TDT4255/theory2.org

* Question 0 - Testing hazards
  This question is mandatory, but rewards no points (not directly at least).

  The tests found in the testing framework are useful for testing a fully working processor, however it
  leaves much to be desired for when you actually want to design one from whole cloth.

  To rectify this, you should write some tests of your own that should serve as a minimal case for various
  hazards that you will encounter. You do not need to deliver anything here, but I expect you to have
  these tests if you ask me for help debugging your design during lab hours.
  (You can of course come to lab hours if you're having trouble writing these tests)


** Forwarding
   The tests in forward1.s and forward2.s are automatically generated, long, and non-specific,
   thus not very suited for debugging.

   You should write one (or more) test(s) that systematically expose your processor to dependency
   hazards, including instructions that:
   + Needs forwarding from MEM and WB (i.e dependencies with NOPs between them).
   + Exposes results that should *not* be forwarded due to regWrite being false.
   + Writes and reads to/from the zero register.


** Load freezes
   Loads freezes are tricky since they have an interaction with the forwarding unit, often causing
   bugs that appear with low frequency in the supplied test programs.

   You should write tests (I suggest one test per case) that systematically expose your processor to
   dependency hazards where one or more of the dependencies are memory accesses, including instructions that:
   + Needs forwarding from MEM and WB where MEM, WB or both are load instructions.
   + Exposes false dependencies from MEM and WB where one or more are loads.
     For instance, consider ~addi x1, x1, 0x10~ in machine code with the rs2 field highlighted:
     0x00a08093 = 0b00000000 | 10100 | 0001000000010010011
     In this case there is a false dependency on x20 since x20 is only an artefact of the immediate
     value which could cause an unecessary freeze.
   + Writes and reads to/from the zero register, which could trigger an unecessary freeze
   + Instructions that causes multiple freezes in a row.
   + Instructions that causes multiple freezes in a row followed by an instruction with multiple
     dependencies.


** Control hazards
   There are a lot of possible interactions when jumping and branching, you need to write tests
   that ensures that instructions are properly bubbled if they shouldn't have been fetched.
   You should also test for interactions between forwarding and freezing here, i.e what happens
   when the address calculation relies on forwarded values?
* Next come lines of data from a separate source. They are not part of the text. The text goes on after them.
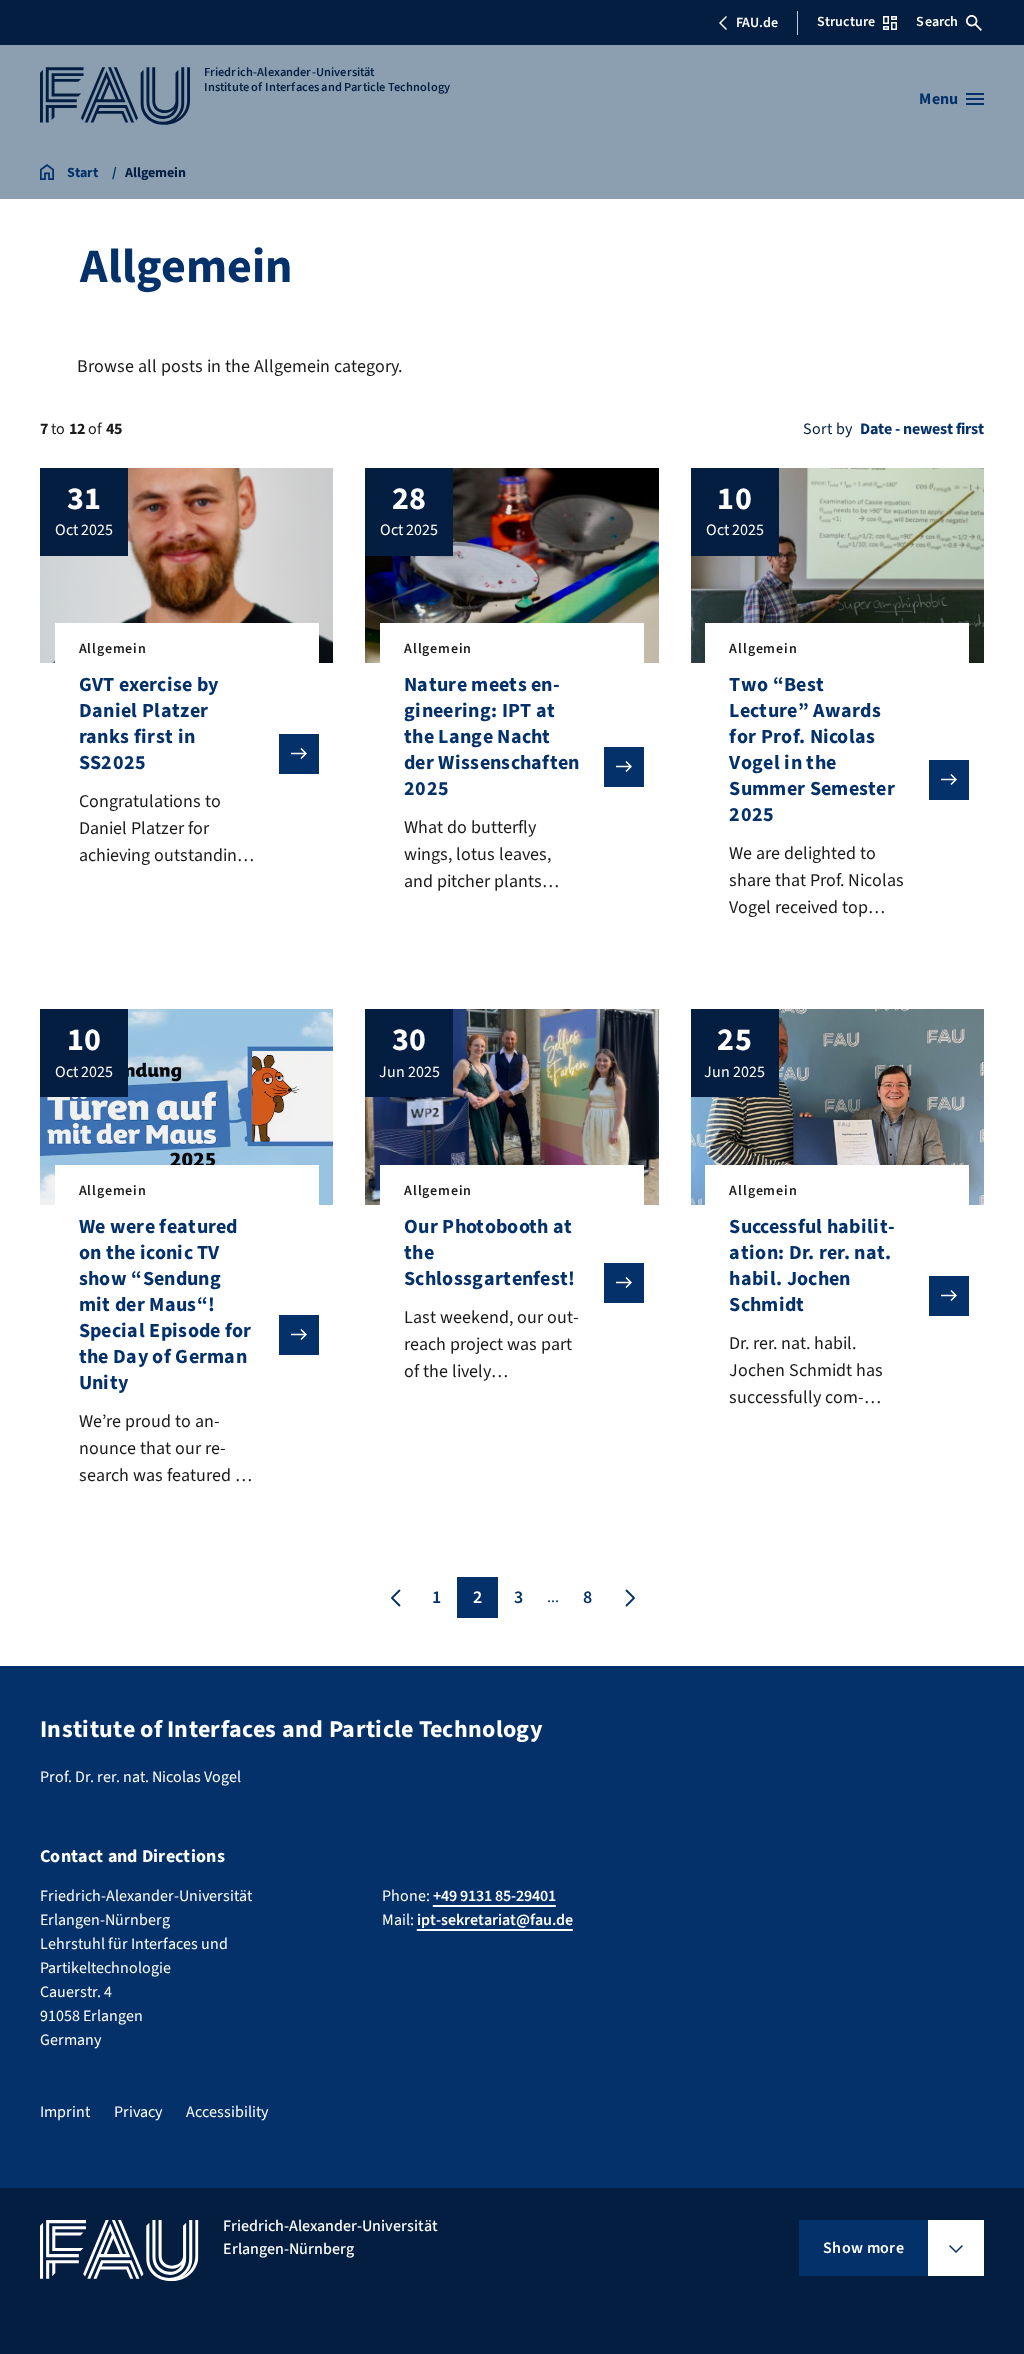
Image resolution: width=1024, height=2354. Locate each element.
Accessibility (227, 2112)
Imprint (65, 2112)
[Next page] (628, 1597)
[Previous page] (396, 1597)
What happens if the forwarded value
   comes from a load instruction necessitating a freeze?


* TODO Question 1 - Hazards
  Write programs here that are less of a crapshoot. Clarify dependency vs hazards etc etc and
  *enforce* a format that is easy to grade.


* Question 2 - Handling hazards
  For this question, keep in mind that the forwarder does not care if the values it forwards are being used or not!
  Even for a JAL instructions which has neither an rs1 or rs2 field, the forwarder must still forward its values.

** Data hazards 1
   At some cycle the following instructions can be found in a 5 stage design:

   #+begin_src text
   EX:                  ||     MEM:                ||      WB:
   ---------------------||-------------------------||--------------------------
   rs1: 4               ||     rs1: 4              ||      rs1: 1
   rs2: 5               ||     rs2: 6              ||      rs2: 2
   rd:  6               ||     rd:  4              ||      rd:  5
   regWrite = true      ||     regWrite = false    ||      regWrite = true
   memWrite = false     ||     memWrite = false    ||      memWrite = false
   branch   = false     ||     branch   = true     ||      branch   = false
   jump     = false     ||     jump     = false    ||      jump     = false
   #+end_src

   For the operation currently in EX, from where (ID, MEM or WB) should the forwarder get data from for rs1 and rs2?
   Answer should be on the form:

   rs1: Narnia
   rs2: Wikipedia

** Data hazards 2

   At some cycle the following instructions can be found in a 5 stage design:

   #+begin_src text
   EX:                  ||     MEM:                ||      WB:
   ---------------------||-------------------------||--------------------------
   rs1: 1               ||     rs1: 4              ||      rs1: 1
   rs2: 5               ||     rs2: 6              ||      rs2: 0
   rd:  0               ||     rd:  1              ||      rd:  0
   memToReg = false     ||     memToReg = false    ||      memToReg = false
   regWrite = true      ||     regWrite = true     ||      regWrite = true
   memWrite = false     ||     memWrite = false    ||      memWrite = false
   branch   = false     ||     branch   = true     ||      branch   = false
   jump     = true      ||     jump     = true     ||      jump     = false
   #+end_src

   For the operation currently in EX, from where (ID, MEM or WB) should the forwarder get data from for rs1 and rs2?
   Answer should be on the form:

   rs1: Random noise
   rs2: WB (MEM if it's a tuesday)

** Data hazards 3

   At some cycle the following instructions can be found in a 5 stage design:

   #+begin_src text
   EX:                  ||     MEM:                ||      WB:
   ---------------------||-------------------------||--------------------------
   rs1: 2               ||     rs1: 4              ||      rs1: 3
   rs2: 5               ||     rs2: 6              ||      rs2: 4
   rd:  1               ||     rd:  1              ||      rd:  5
   memToReg = false     ||     memToReg = true     ||      memToReg = false
   regWrite = false     ||     regWrite = true     ||      regWrite = true
   memWrite = true      ||     memWrite = false    ||      memWrite = false
   branch   = false     ||     branch   = false    ||      branch   = false
   jump     = false     ||     jump     = false    ||      jump     = false
   #+end_src

   Should the forwarding unit issue a load hazard signal? *This is a yes/no question*
   (Hint: what are the semantics of the instruction currently in EX stage?)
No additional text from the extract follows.